I'm developing an app that handle sets of financial series data (input as csv or open document), one set could be say 10's x 1000's up to double precision numbers (Simplifying, but thats what matters).
I plan to do operations on that data (eg. sum, difference, averages etc.) as well including generation of say another column based on computations on the input. This will be between columns (row level operations) on one set and also between columns on many (potentially all) sets at the row level also. I plan to write it in Python and it will eventually need a intranet facing interface to display the results/graphs etc. for now, csv output based on some input parameters will suffice.
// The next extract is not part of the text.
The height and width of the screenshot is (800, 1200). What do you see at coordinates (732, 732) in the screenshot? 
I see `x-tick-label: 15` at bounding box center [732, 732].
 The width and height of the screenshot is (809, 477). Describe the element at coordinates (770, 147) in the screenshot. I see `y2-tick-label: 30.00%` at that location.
What is the best way to store the data and manipulate? So far I see my choices as being either (1) to write csv files to disk and trawl through them to do the math or (2) I could put them into a database and rely on the database to handle the math. My main concern is speed/performance as the number of datasets grows as there will be inter-dataset row level math that needs to be done.
-Has anyone had experience going down either path and what are the pitfalls/gotchas that I should be aware of?
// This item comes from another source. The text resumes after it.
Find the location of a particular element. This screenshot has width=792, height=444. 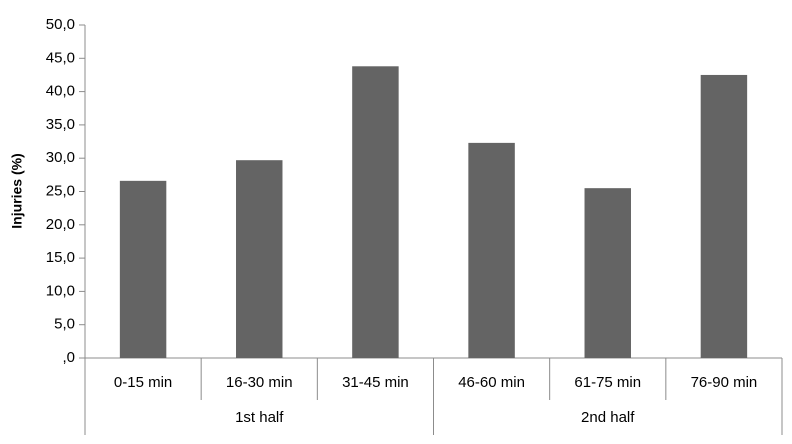

group-label: 1st half is located at coordinates (260, 418).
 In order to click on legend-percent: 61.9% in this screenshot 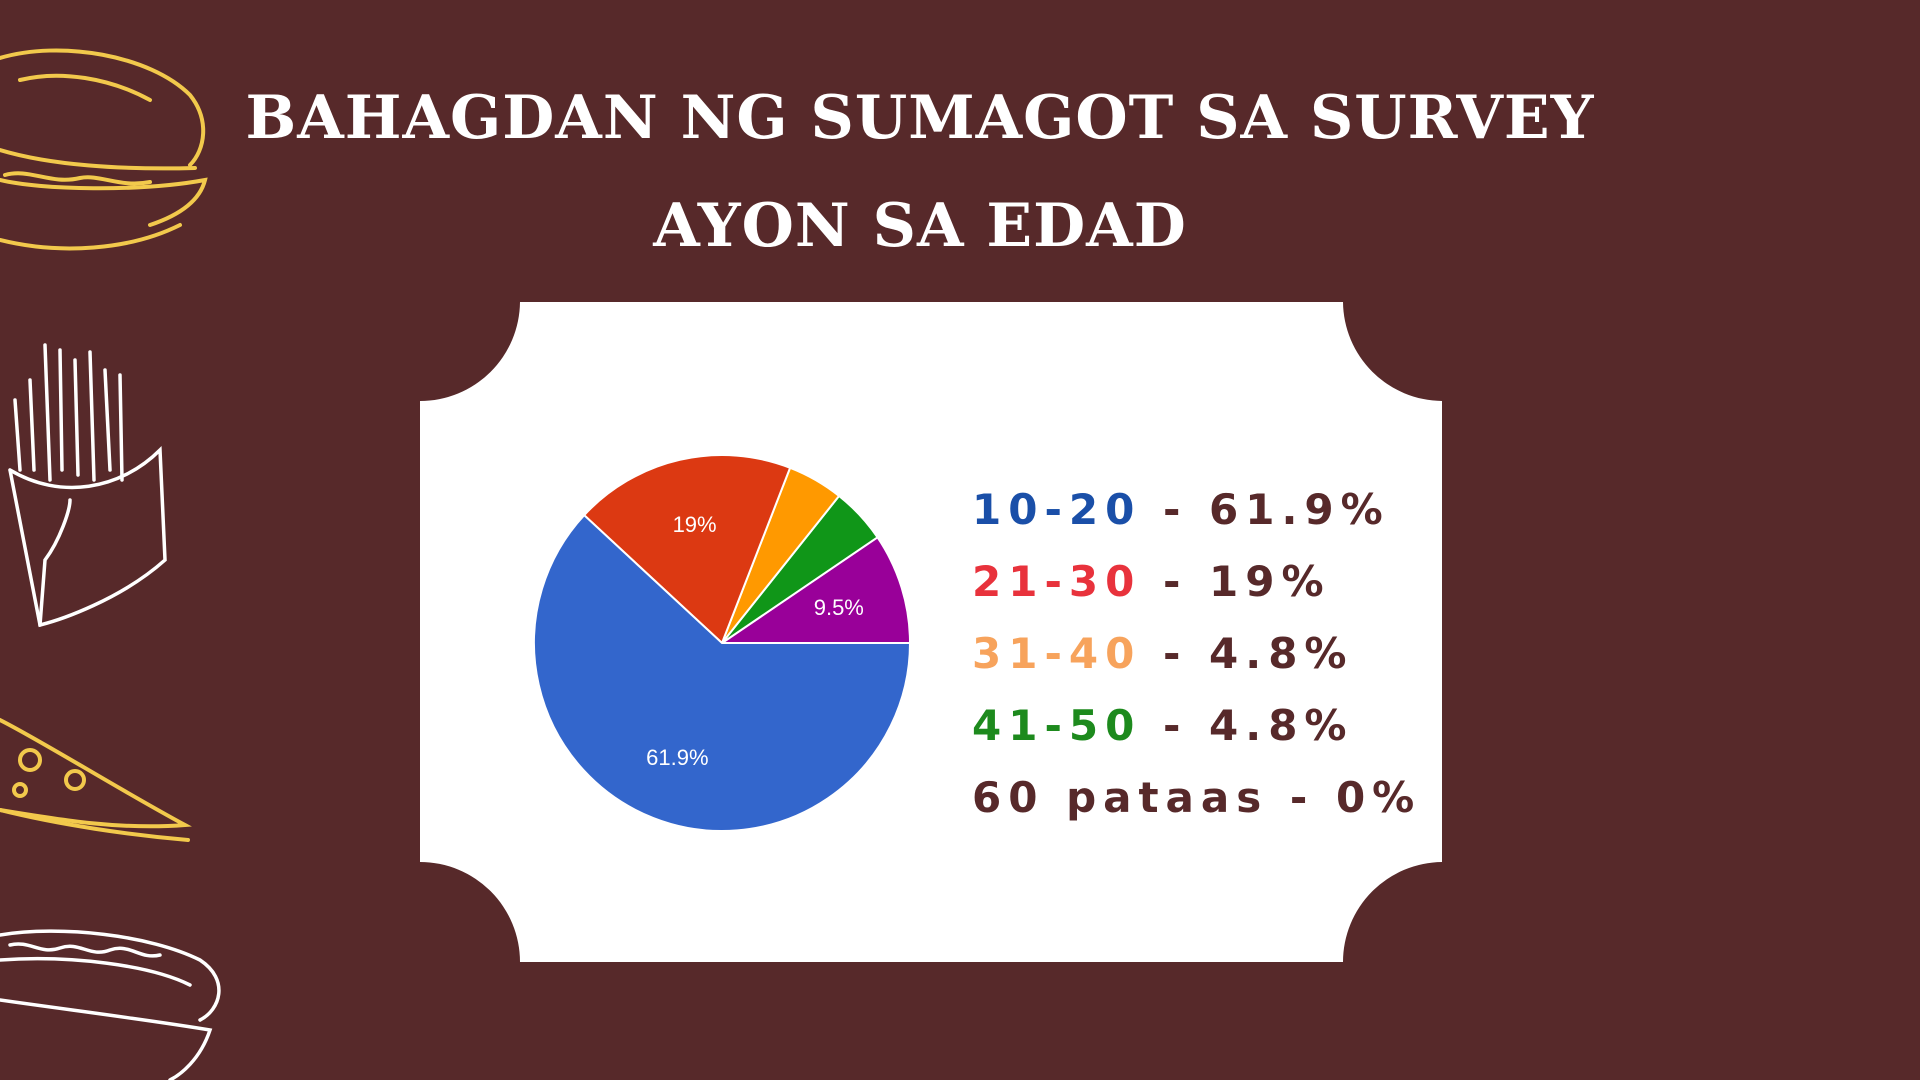, I will do `click(1300, 510)`.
-What are the reasons why one should be chosen over another?
-Are there any potential speed/performance pitfalls/boosts that I need to be aware of before I start that could influence the design?
-Is there any project or framework out there to help with this type of task?
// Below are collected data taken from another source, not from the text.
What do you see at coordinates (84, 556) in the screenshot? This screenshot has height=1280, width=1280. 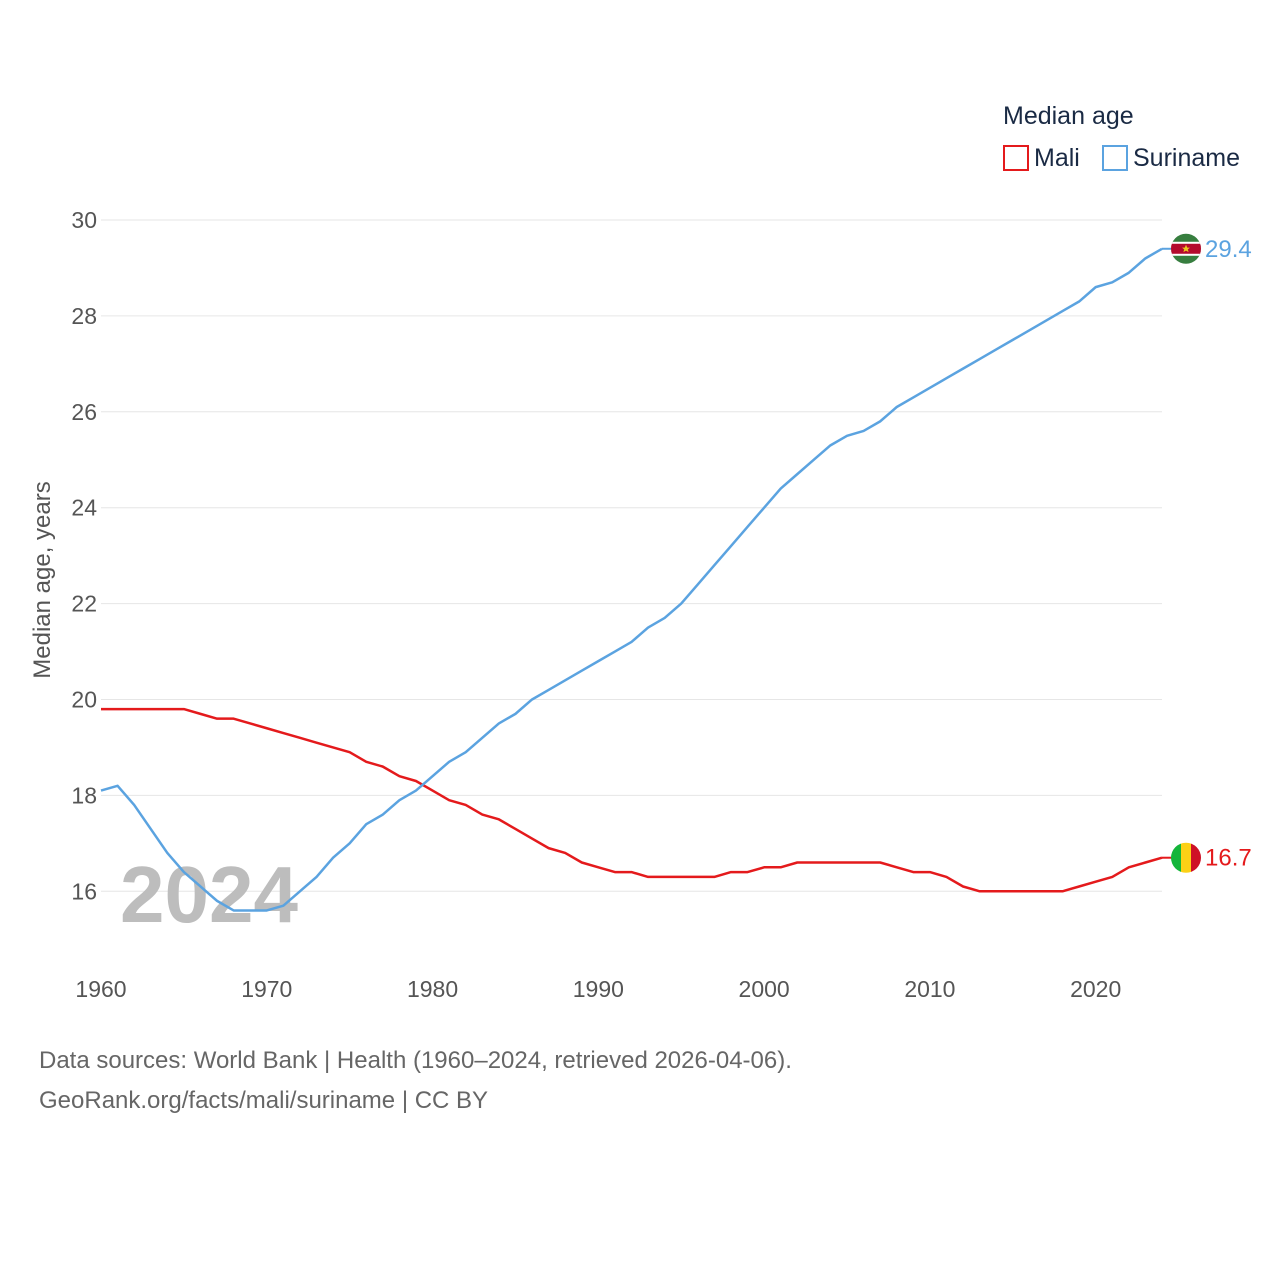 I see `y-axis-ticks: 16 18 20 22 24 26 28 30` at bounding box center [84, 556].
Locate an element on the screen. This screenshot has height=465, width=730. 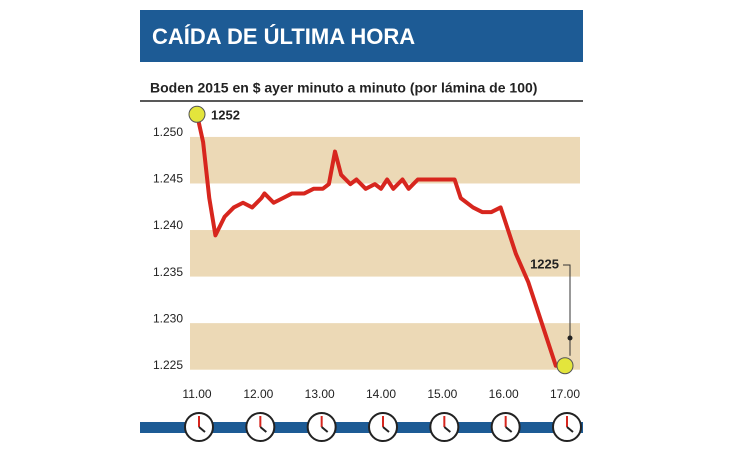
chart-title: CAÍDA DE ÚLTIMA HORA is located at coordinates (284, 36).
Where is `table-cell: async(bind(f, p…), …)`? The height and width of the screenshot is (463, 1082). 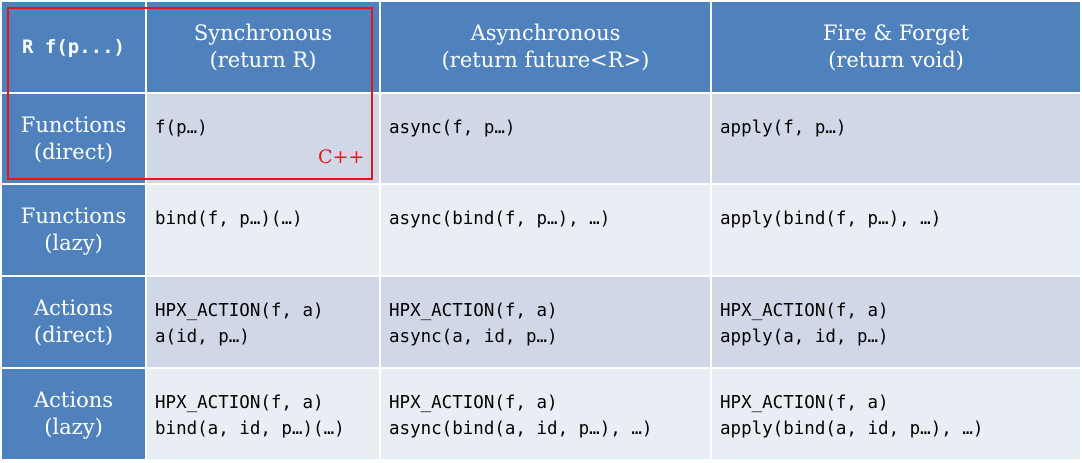 table-cell: async(bind(f, p…), …) is located at coordinates (546, 230).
-Edit- More info: The rows will all read all in order, BUT I may need to do some resampling/interpolation to match the differing input lengths as well as differing timestamps for each row. Since each dataset will always have a differing length that is not fixed, I'll have some scratch table/memory somewhere to hold the interpolated/resampled versions. I'm not sure if it makes more sense to try to store this (and try to upsample/interploate to a common higher length) or just regenerate it each time its needed.